(SELECTED EXCERPT):
★ ★ ★

Lusitania owner granted access to secrets
Gregg Bemis, the ship’s legal owner, won a High Court challenge against a State decision refusing him a licence for a research expedition on the wreck.
He plans to raise $3 million (€2.5m) for dive expeditions and the completion of a documentary on the shipwreck.
Mr Bemis said yesterday he remained convinced that the liner, which sank off the Cork coast in 1915 with the loss of 1,195 passengers and crew, was carrying war munitions.
Claiming the US and British administrations had maintained a cover-up for 90 years, Mr Bemis said history shows that the ship was hit by a torpedo from a German submarine. However, he said mystery surrounded the cause of a fatal blast an estimated 18 minutes later.
“I believe evidence will show the U-boat was justified in attacking the ship. The Germans knew exactly what was on board as they had infiltrated the dock workers’ union in the US,” he says.
Welcoming the court’s decision, the 77-year-old businessman said: “I feel like a 17-year-old all over again. I’m tremendously overjoyed.”
Mr Bemis paid tribute to his legal team, headed by solicitor Richard Martin of Ronan Daly Jermyn, Cork. “My team of lawyers were very patient, long suffering and did a great job, especially Mr Martin,” he said.
Mr Justice Daniel Herbert yesterday ruled the decision of the Department for Arts, Heritage, Gaeltacht and the Islands, that an excavation licence should have been sought by Mr Bemis under a section of the National Monuments Act, was based on a misinterpretation of the legislation.
The judge said the State’s refusal had been “irrational and unreasonable”.
Mr Justice Herbert also found that the State had the right to acquire remains from the vessel for research or public education - but only by purchase from or voluntary donation by Mr Bemis.
Mr Justice Herbert found that the department, while claiming to be helpful, had in fact become wholly formalistic and negative.

★ ★ ★

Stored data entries
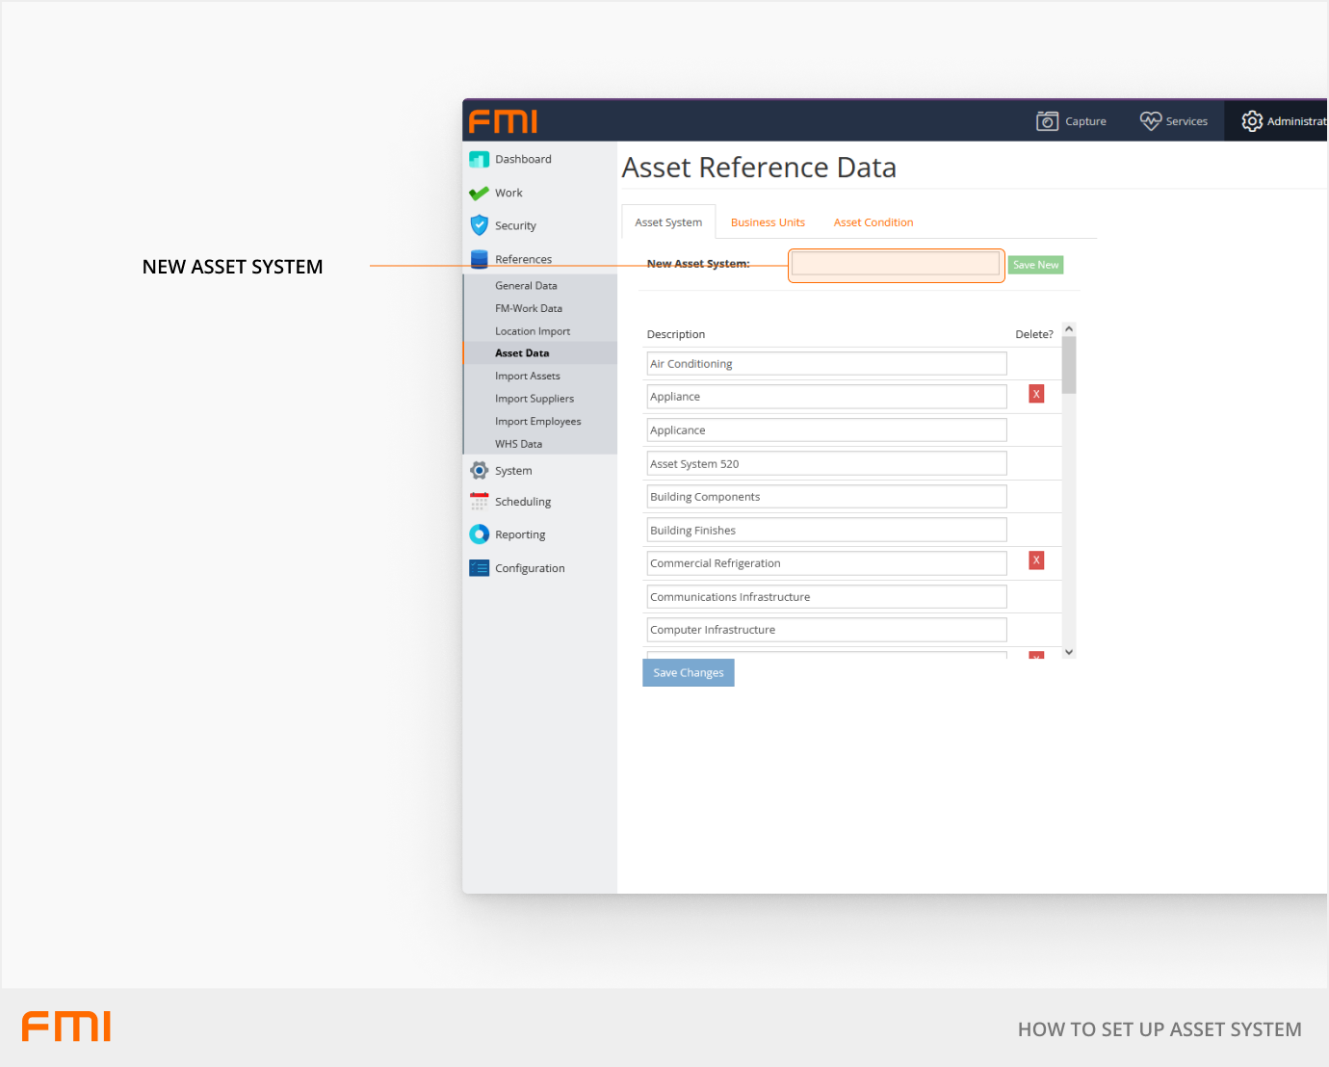Click the Configuration list icon
The height and width of the screenshot is (1067, 1329).
[479, 568]
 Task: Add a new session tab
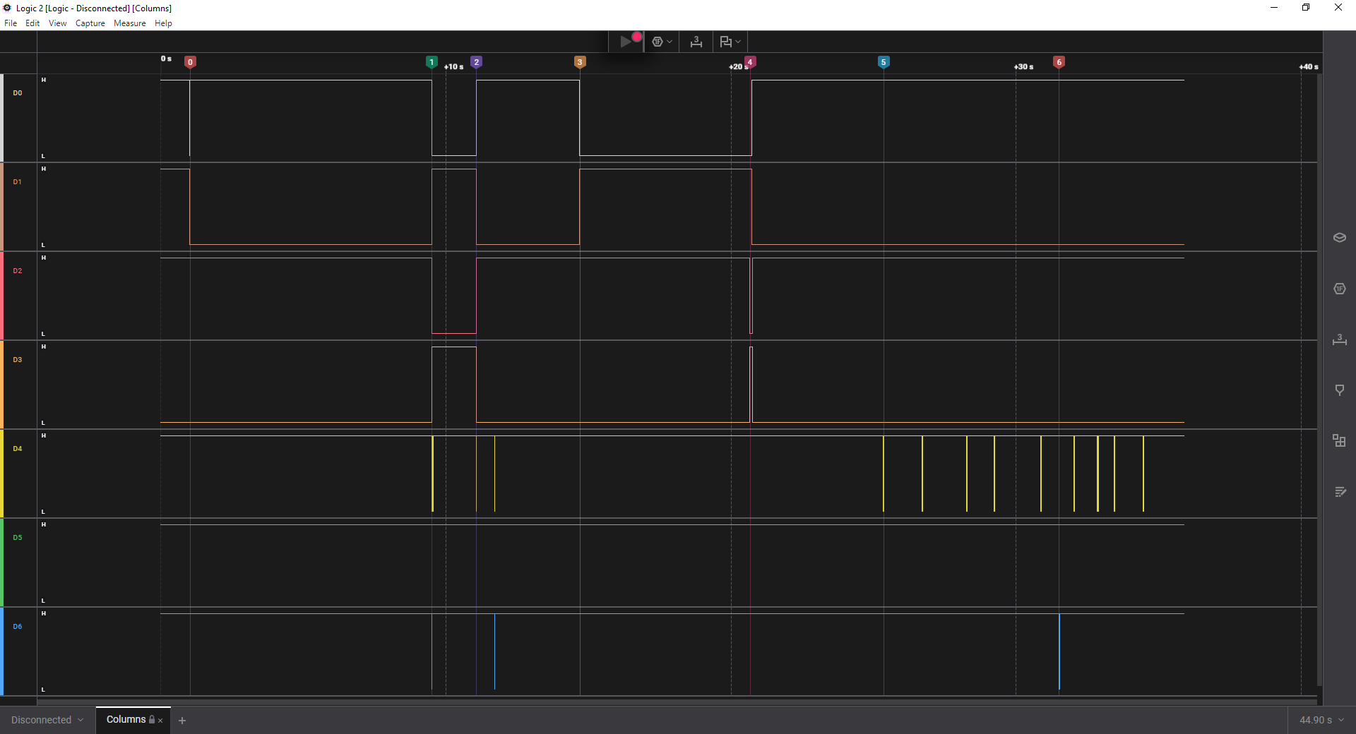pos(182,721)
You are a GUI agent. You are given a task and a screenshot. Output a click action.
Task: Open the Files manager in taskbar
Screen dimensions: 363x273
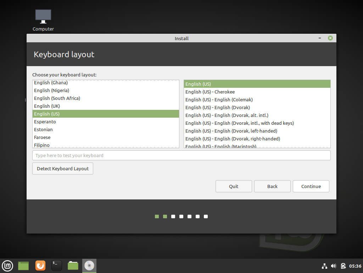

★ ★ ★

(THE PROBLEM):
In the Lusitania article, how did the judge describe the State's refusal?

(EXERCISE ANSWER):
He called it "irrational and unreasonable."